会長のコラム 046
6月30日は恒例の高輪オペラの会、そして7月1日が東京文化会館にてイタリア スポレヘト劇場の日本引越し公演によるオペラ「セビリアの理髪師」の観劇と、2日連続のオペラ鑑賞となりました。
高輪オペラの会は前回3月31日公演の水口聡のテノールをレポートしましたが、今回は高橋薫子(タカハシ ノブコ)のソプラノと望月哲也のテノールによるオペラ「ロメオとジュリエット」が演奏されました。
高橋薫子は、声も良く容姿も良いので、オペラ歌手としての評価も高く出番の多い人です、一方の望月哲也は、私が聴くのは始めてでした。この人は、なかなか声量も有って実力のある歌手と見ましたが、若さのせいか細部はやや荒っぽく高橋とは、決して良いアンサンブルと言う訳には行きませんでしたが、河原忠之のダイナミックなピアノ伴奏に支えられて聞き応えのあるステージであった事に加えて、前から2番目の真ん中と言う良い席での高橋のソプラノを聴いた事で、この上無い至福の時を過ごせました。この河原忠之は、この会の音楽監督を務めており、毎回彼の編曲による自作のピアノ伴奏にて進行するのですが、毎度の事ながらオーケストラを思わせる演奏技術は素晴らしいものです。

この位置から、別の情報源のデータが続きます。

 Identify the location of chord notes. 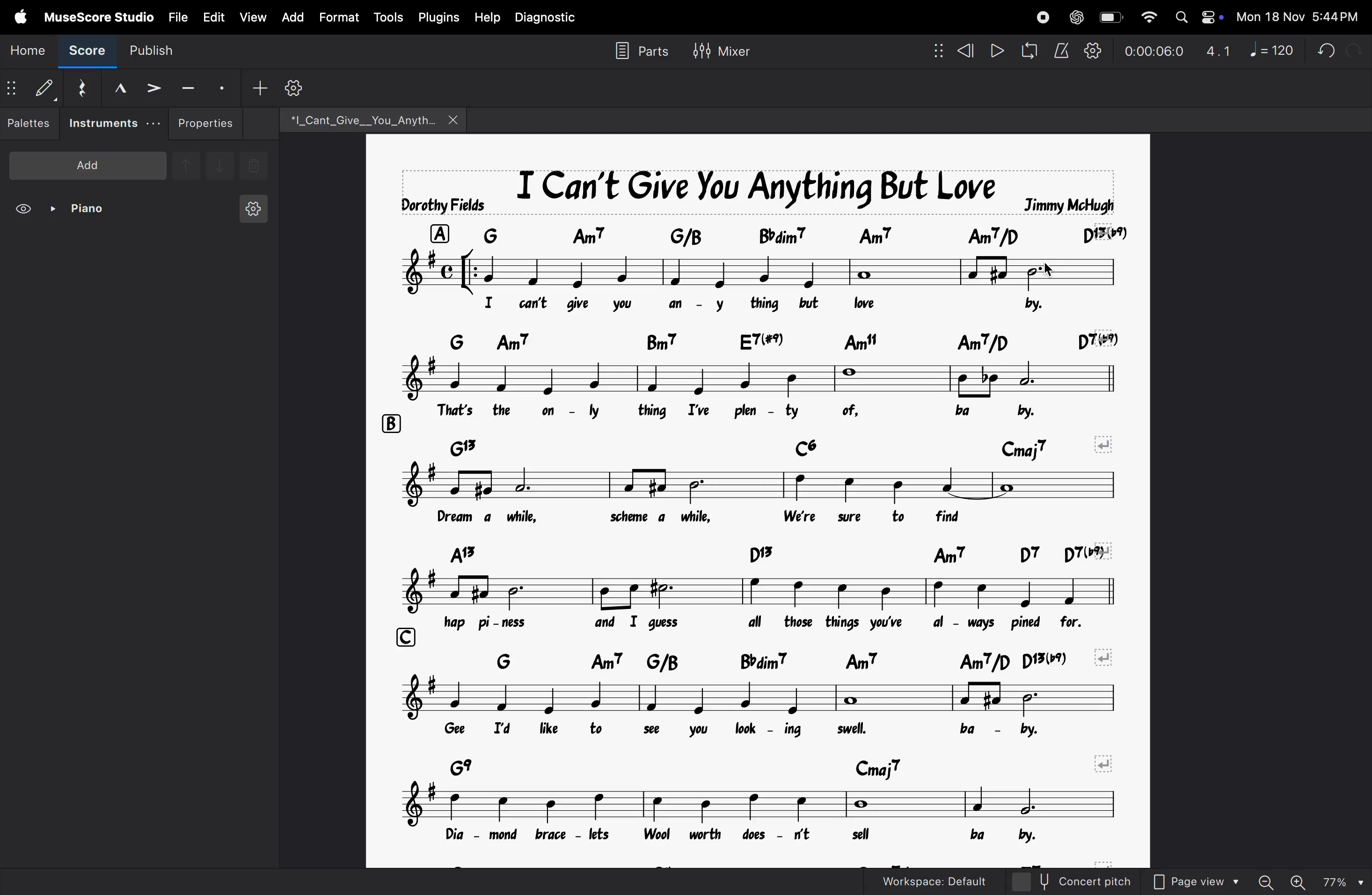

グノー作曲のこのオペラは、フランス匂の良い音楽ですが、演奏される機会は比較的少ないようです。このオペラは私の思うに、グノーの「アベマリア」の世界をイメージするものがあり、たいへん抽象的な表現ですが、私のこのオペラへの思いを何となく、表現していると思えるのです。それは、終幕前のロメオが息を引き取る悲劇の場面が長調で演奏される事に有るような気がします、この様な悲劇の場面は短調が一般的ですが、ここがグノーのグノーたる所以ではないかと思うからです。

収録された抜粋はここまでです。